As the surge towards historical purity continues in the UK and USA, corporates are battling colleges for the upper ground in self-righteous moral superiority. Not only are they toppling statues, but in the entertainment industry even the talent are facing historical cleansing.

The gang of four big television networks in the States that have hired heavyweight private investigator Edwards Myers to deep-mine the social media histories of their reality TV stars are surely just leading the way for what can be expected in the UK and elsewhere.

A closer look at those who have been binned, following the resurfacing of racist social media comments from the past, says it all.

A pair of dolts from Vanderpump Rules fell foul of the new thought police. In fact, the real crime here is actually making this rubbish reality show in the first place, spawned by the equally daft The Real Housewives of Beverly Hills.

While securing the cultural perimeter, the thought cops located another offender on the 16 and Pregnant successor Teen Mom, and yet another fell foul of historical wrongdoing on Below Deck Mediterranean, which, on its title alone, boggles the mind.

But let’s put this into context because it’s shooting fish in a barrel. These are not the type of shows winning Emmy Awards by the bagful. They are low-culture reality TV, where those who inhabit a particular demographic – spoilt wives and kids of the rich and famous, for instance – are set upon one another in stylised “real” settings with all the viciousness, spite and downright dumbness they can muster, all for our apparent entertainment.

If one, two or all of them are found to be racist or transphobic, then who in their right mind would be surprised?

So why would huge TV networks like MTV, VH1, CBS and Showtime turn on their talent like this? In short, because it makes the grey men and women who inhabit the boardrooms of these corporates look good.

They can metaphorically take a knee and burnish their woke credentials with the scalps of the clueless and totally expedient heroes who star in the networks’ lamentable but hugely popular output.

When you hear that PepsiCo is ditching it’s Aunt Jemima brand of food products because they understand people might feel offended that the imagery used on packaging is based on a racial stereotype, you get the drift of where public discourse is heading in the US following the police killing of George Floyd.

And, you can bet, the UK networks will be right behind their Stateside colleagues.

The thought police are coming for the thick young things of shows such as Love Island, Geordie Shore, Made in Chelsea, or Essex or wherever, so they better revisit their social media pronto and delete, delete, delete.

What is missing from those cynical television executives who target the talent in the quest for woke credibility with a young audience, is the understanding that the reason these numbnut reality shows are so popular is because humanity, with all its imperfections, is allowed to show through. 

You are free to hate the loud-mouthed bigots, the puzzlingly over-confident airheads and the downright stupid to your heart’s content because they are just like people we all know in our own lives.

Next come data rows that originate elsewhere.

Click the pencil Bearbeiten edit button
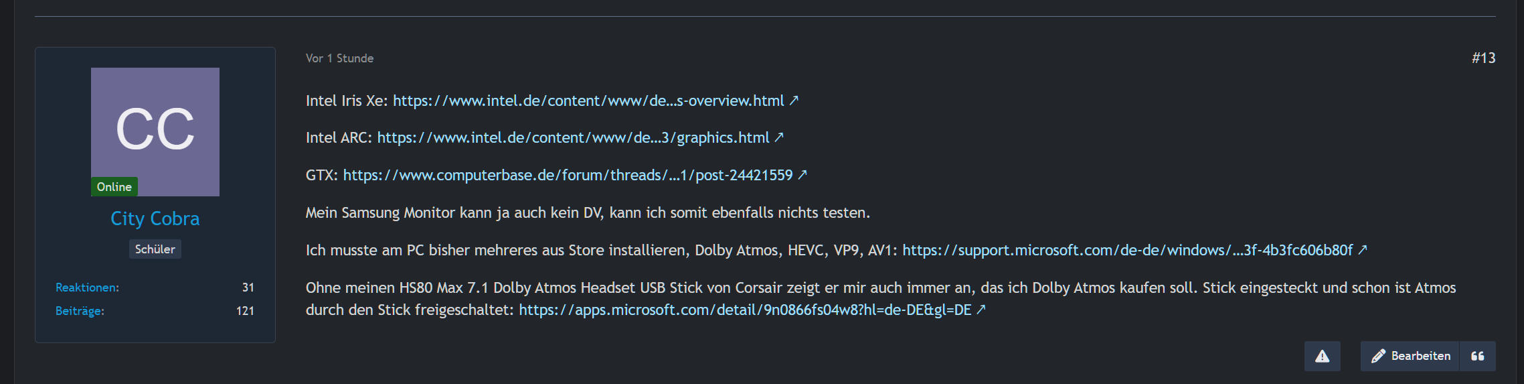The image size is (1524, 384). click(x=1410, y=356)
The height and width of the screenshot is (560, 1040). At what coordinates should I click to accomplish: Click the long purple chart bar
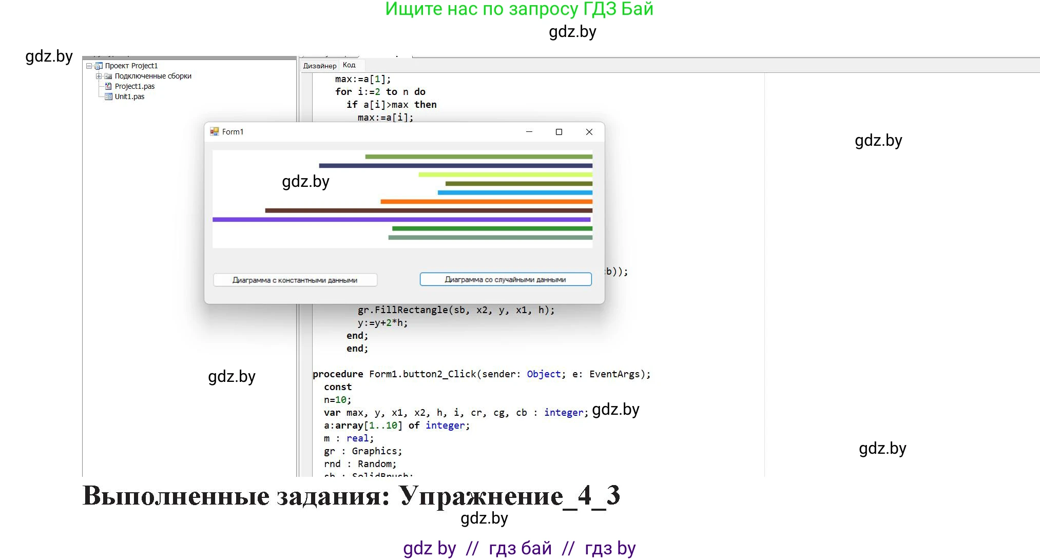pyautogui.click(x=400, y=220)
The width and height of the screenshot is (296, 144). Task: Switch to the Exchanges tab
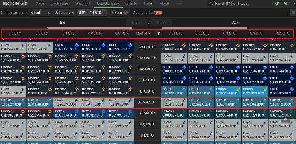[60, 4]
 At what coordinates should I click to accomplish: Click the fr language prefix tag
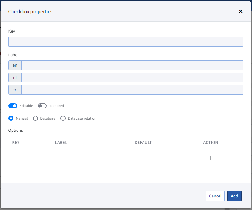(15, 90)
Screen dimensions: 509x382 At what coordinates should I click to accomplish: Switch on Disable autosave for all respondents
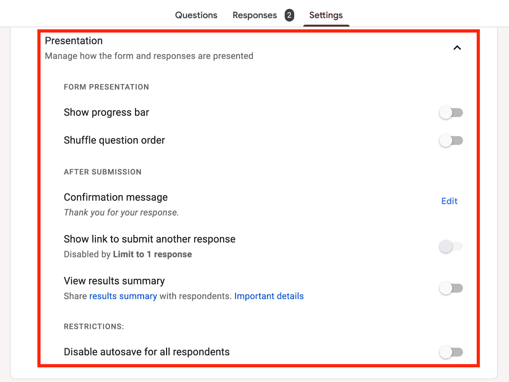pos(451,352)
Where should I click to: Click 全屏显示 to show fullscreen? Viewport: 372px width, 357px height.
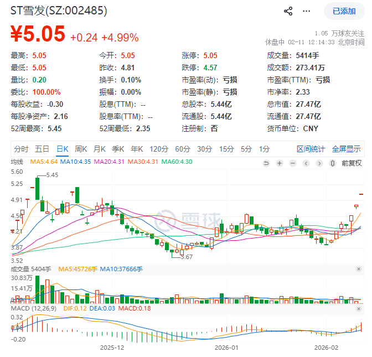click(x=346, y=149)
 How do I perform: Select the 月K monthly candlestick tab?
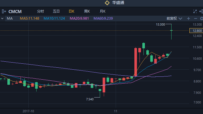(102, 11)
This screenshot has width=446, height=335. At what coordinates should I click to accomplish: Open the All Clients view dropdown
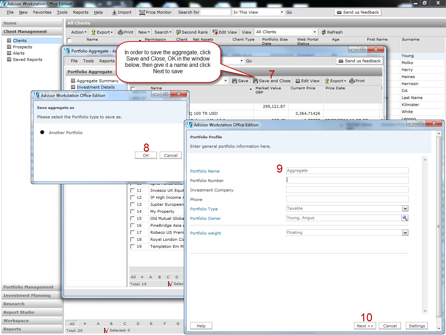pyautogui.click(x=315, y=32)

They’re not perfect. They are often hideous without the intensive grooming or makeup. They are irritating, annoying and sometimes plain hateful.

They’re just like us.

If TV networks culled these idiots from such entertainment, then who would be left? The guys and gals would all be the same, inoffensive, assembly-line mannequins across the realm and the actual level of entertainment would be zilch.

Maybe it would make for better reality TV if those who’ve made racist or other insulting comments in the past were held to account on the small screen for their transgressions. We could clap and cheer as they were humiliated by their peers instead of escaping the court of public opinion by being sacked from their shows and never seen again.

When fights flare up over the most trivial of disputes – “You used my mascara, you bitch!” – then a good barney over bigotry would certainly raise the intellectual bar, if only by a bit.

Who knows? I might even tune in to watch that.

The statements, views and opinions expressed in this column are solely those of the author and do not necessarily represent those of RT.